__TEXT UNDER STUDY__.
_ _ _ _ _ _ _
Dying Kahui boys had few family visits says witness

By Andrew Koubaridis

A social worker has told a High Court jury the Kahui twins received few visits from family even though they lay dying in their hospital beds.

The Child, Youth and Family worker, who has name suppression, told the double-murder trial of the babies' father, Chris Kahui, that she did not see much of the family while the babies were on life support.

"What stood out was they were dying and there was hardly any family around them," the witness said. That included both Kahui and Ms King.

Kahui is alleged to have murdered his twin sons, Cru and Chris, in June 2006. He says someone else, probably their mother, Macsyna King, inflicted the fatal injuries.

The witness said family members did come to meetings with hospital staff which were dominated by Ms King, who asked repeatedly if the bleeding in the babies' brains could be tracked back to an exact time.

Ms King was polite but insistent, asking three times if machines the babies were hooked up to could determine when the injuries were inflicted.

Ms King was "non-emotive", did all the talking and at one point prevented Kahui from asking a question.
_ _ _ _ _ _ _
__RECORDED DATA__.

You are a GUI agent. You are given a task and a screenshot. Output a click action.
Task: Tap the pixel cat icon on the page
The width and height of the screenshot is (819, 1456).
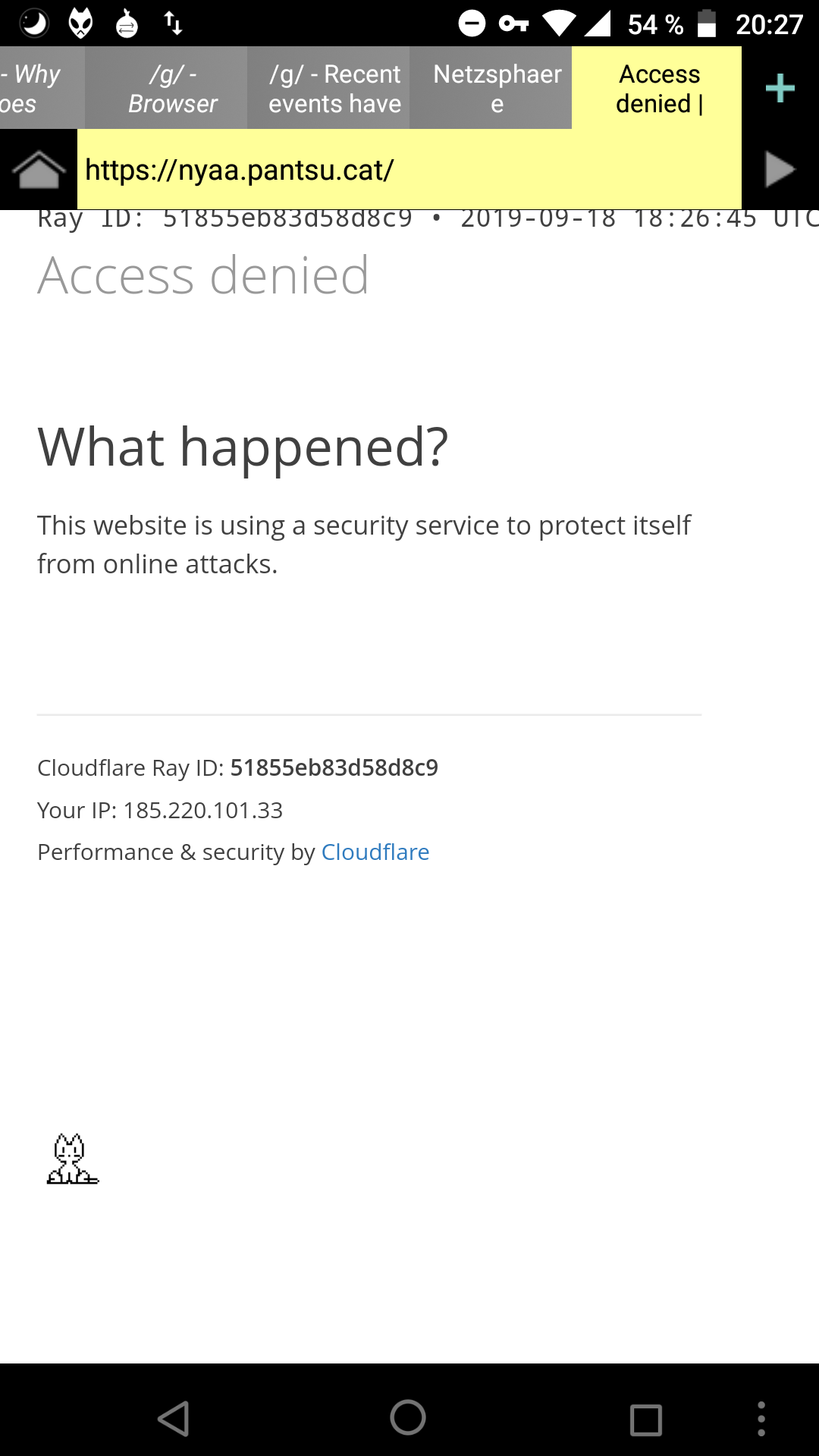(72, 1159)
_ _ _ _ _ _ _
__REQUIRED WORK__.
1 > In the news report on the Kahui twins trial, how many times did Ms King ask whether the machines the babies were hooked up to could determine when the injuries were inflicted?
2 > Write a continuation of the news report on the Kahui twins trial, starting after its final sentence.

__EXERCISE RESPONSES__.
1 > Three times.

2 >
While the babies were in hospital, Ms King tried to obtain their medical records and doctors' notes, asking them to be passed on to her lawyer.

But she twice failed to give the witness numbers for the lawyer, who said she would have to discuss it with the doctors.

It was revealed earlier in the trial that the woman was not a legal practitioner.

Crown prosecutor Simon Mount asked the witness if she agreed it was logical for Ms King to be trying to work out when the injuries were inflicted and she said it "could be".

Earlier, a friend of the family, Rebecca Rangi, told the court she saw Kahui and Ms King fighting after Chris and Cru's tangi.

Kahui wanted to go but Ms King wanted to stay and when he could not convince her he was heard to say: "You don't give a f**k about our babies being dead."

She ignored him, Ms Rangi said, and remained at the party until the following day.